** Directive A **
Repeat the listing lines from the line with "Given: Open Settings via the gear icon" to the line with "Action: [160, 358]", keeping both of those lines and leaving out the pictures.

··· Quoted text

CBT – A success story?!

In the following blog entry you will read something about Community-based tourism and its impacts. I hope to inform you properly about it and in case you dis-/agree with me or have some questions open, please contact me and I am open for providing more information. Enjoy reading my blog.

What is Community based tourism?

Community based tourism or further referred to as CBT is a form of tourism which takes place apart from mass tourism in local communities. Further it takes the environmental-, social- and cultural aspects into account. CBT can be in rural as well as in urban areas and the development status does not play a role. Important is that the community is in charge of all operations and that CBT provides only a supplement income and is not ones main income.[1]  Next to providing a supplement income, the exchange of cultures and generating benefit for the whole community are from major importance.[2] Tourists can either participate only in activities or stay overnight.

Positive impacts from CBT


As aforementioned stated one important aspect is to generate a benefit for the whole community. CBT is a tool which a high potential to ensure a recession in poverty. This is due to the fact that with CBT, labour is created and locals which are not involved in CBT have often the opportunity to sell their home made products to the tourists, thus, there is an additional income for the direct involved participators and the community members which are only indirect involved in CBT. [3]


CBT encourages the community members to develop a deeper understanding of the importance of the conservation and protection of natural assets. Both locals and tourists gain a higher awareness of the importance of the nature and work together to conserve and restore already damaged natural sites. With the help of the income generated by CBT the community members are able to fund activities to conserve, restore and protect their natural assets. Furthermore, the community is able to invest their income into the development of more environmental friendly technology.

······

** Directive B **
Which aspects does the blog entry on community-based tourism say CBT takes into account?

··· Entries provided

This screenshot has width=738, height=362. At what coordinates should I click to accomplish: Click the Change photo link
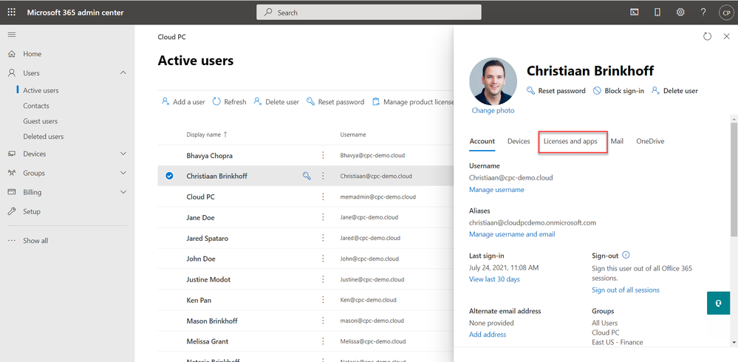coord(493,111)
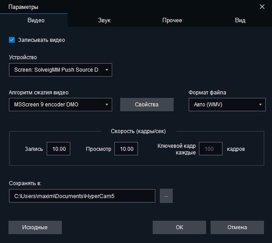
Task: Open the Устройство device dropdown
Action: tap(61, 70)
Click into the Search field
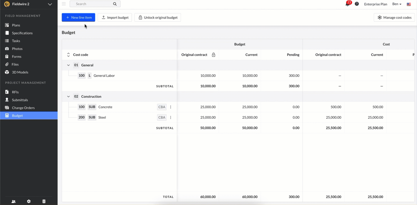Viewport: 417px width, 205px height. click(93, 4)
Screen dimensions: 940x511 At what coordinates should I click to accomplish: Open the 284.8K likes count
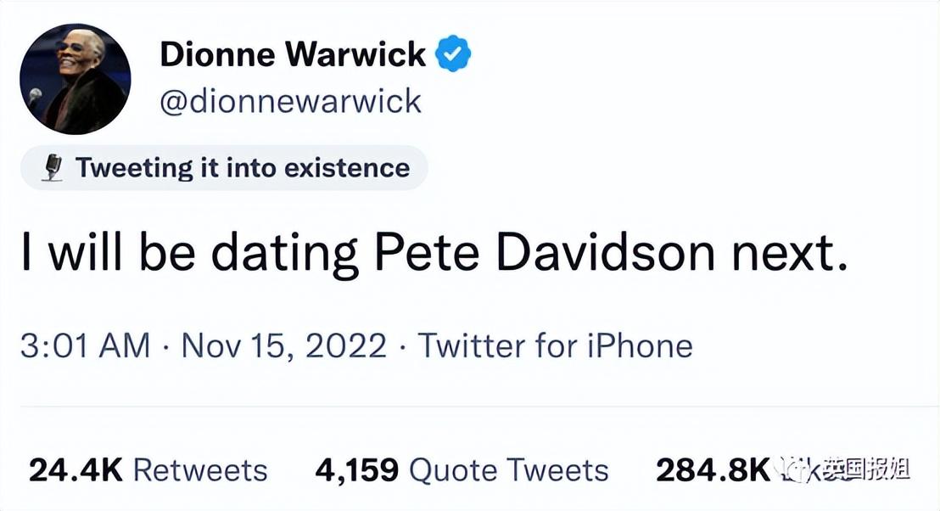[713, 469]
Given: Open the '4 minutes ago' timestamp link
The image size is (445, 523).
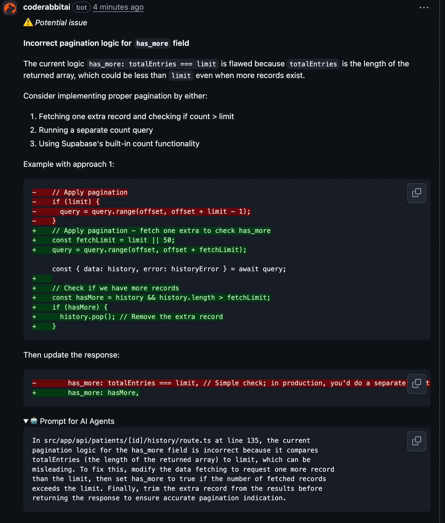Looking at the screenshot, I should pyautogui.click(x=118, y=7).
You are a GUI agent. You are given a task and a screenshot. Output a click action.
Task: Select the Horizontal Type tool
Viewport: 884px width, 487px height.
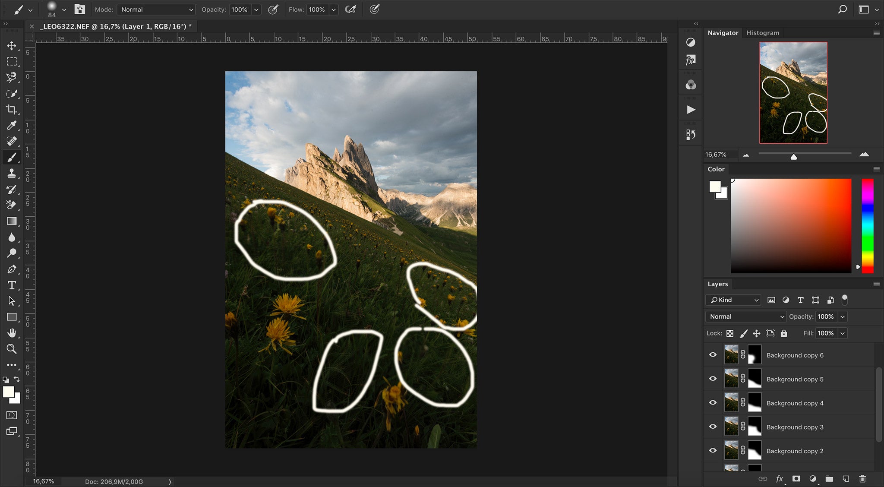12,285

······
··· Entries provided

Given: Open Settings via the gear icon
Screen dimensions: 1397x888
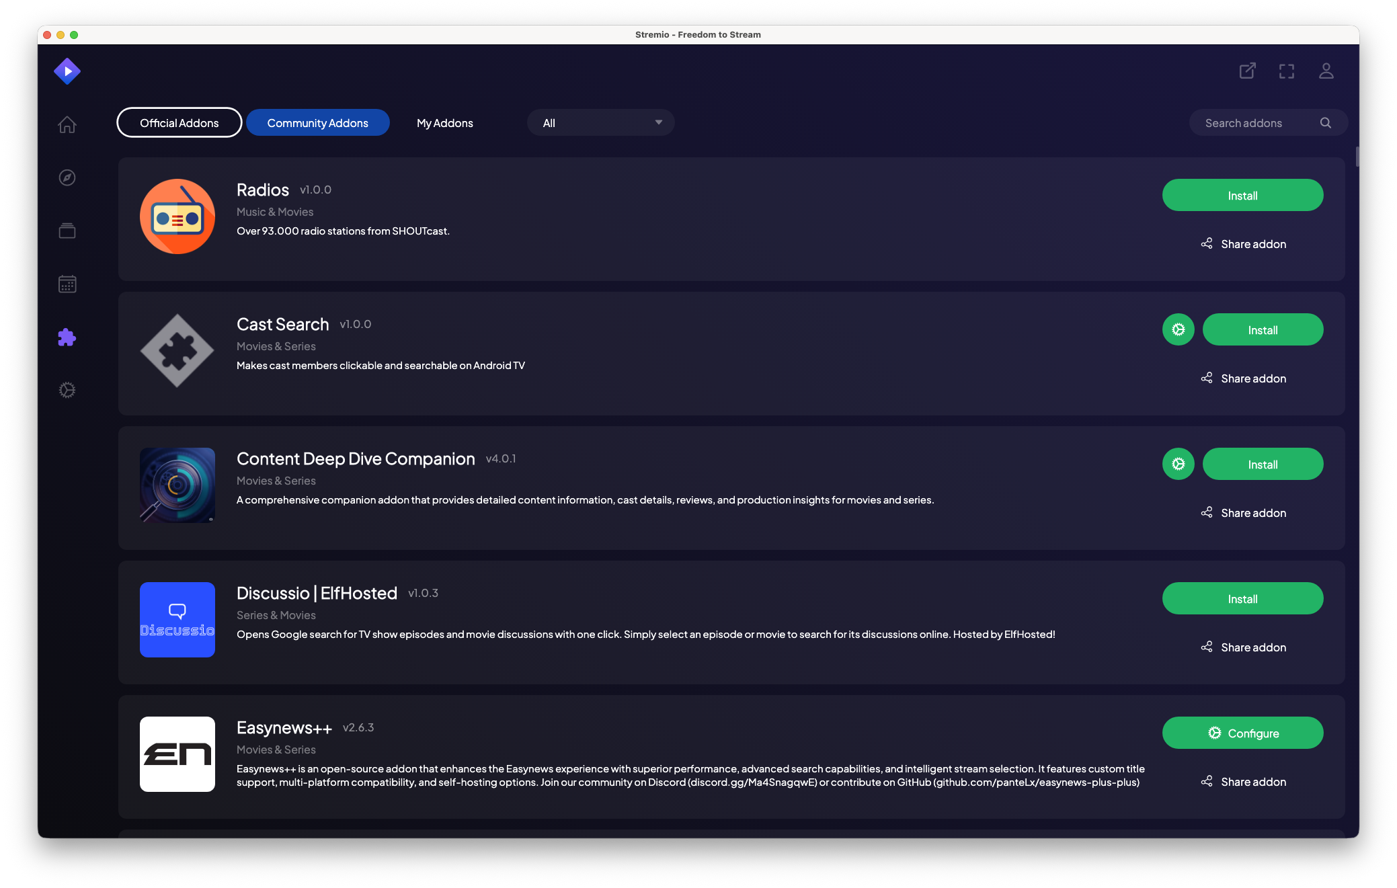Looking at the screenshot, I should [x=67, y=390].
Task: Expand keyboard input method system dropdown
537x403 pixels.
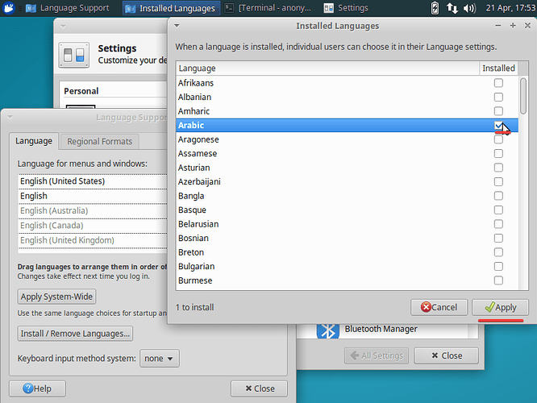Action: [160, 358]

······
··· Entries provided

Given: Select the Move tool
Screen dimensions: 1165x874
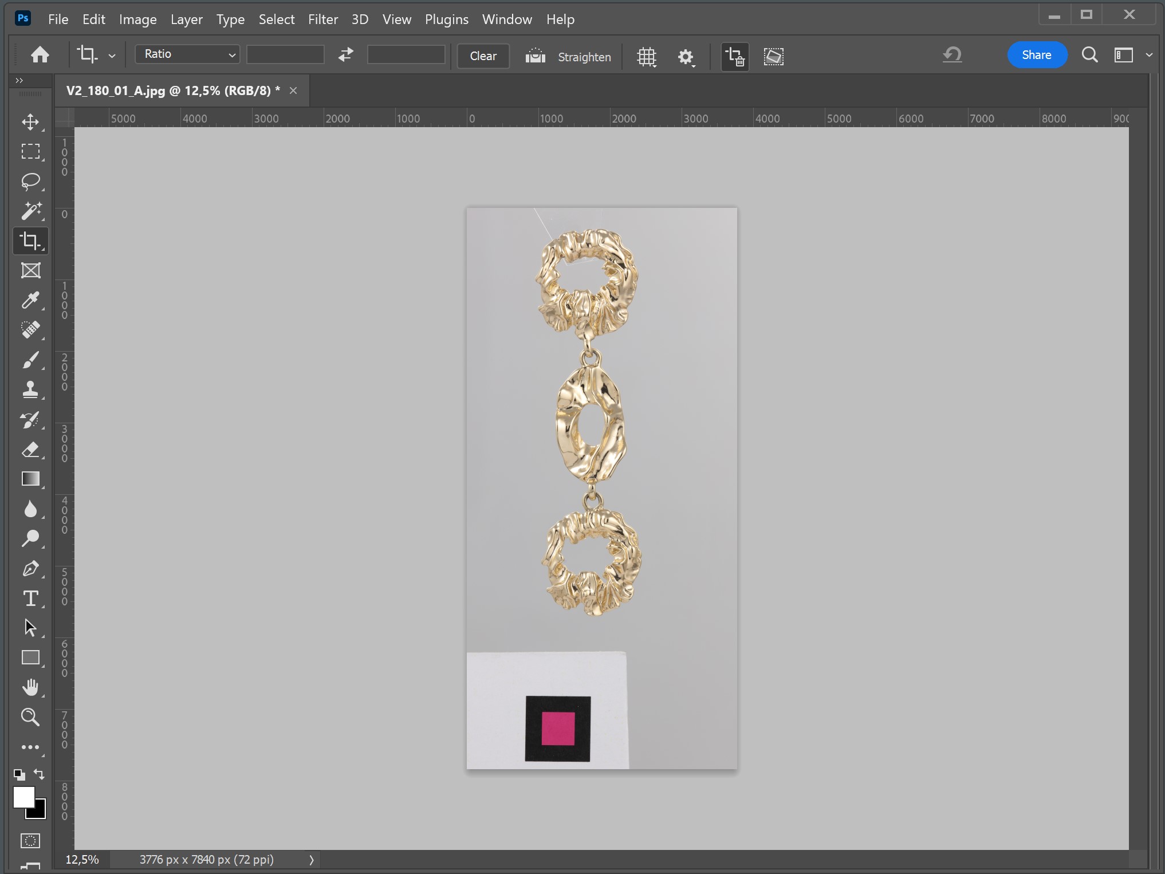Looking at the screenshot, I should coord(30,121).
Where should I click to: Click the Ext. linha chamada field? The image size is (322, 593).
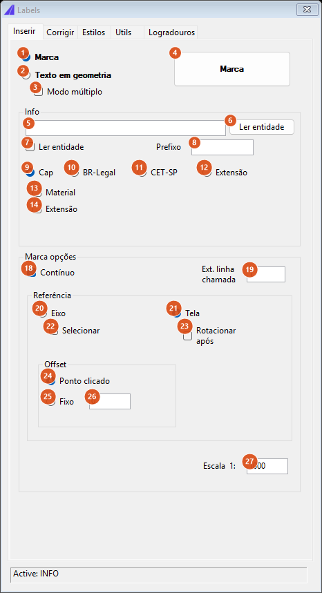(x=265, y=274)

······

** Expected answer A **
Given: Open Settings via the gear icon
Screen dimensions: 1397x888
Looking at the screenshot, I should [x=67, y=390].
Task: Expand keyboard input method system dropdown
537x403 pixels.
Action: [160, 358]

** Expected answer B **
Environmental aspects, social aspects and cultural aspects.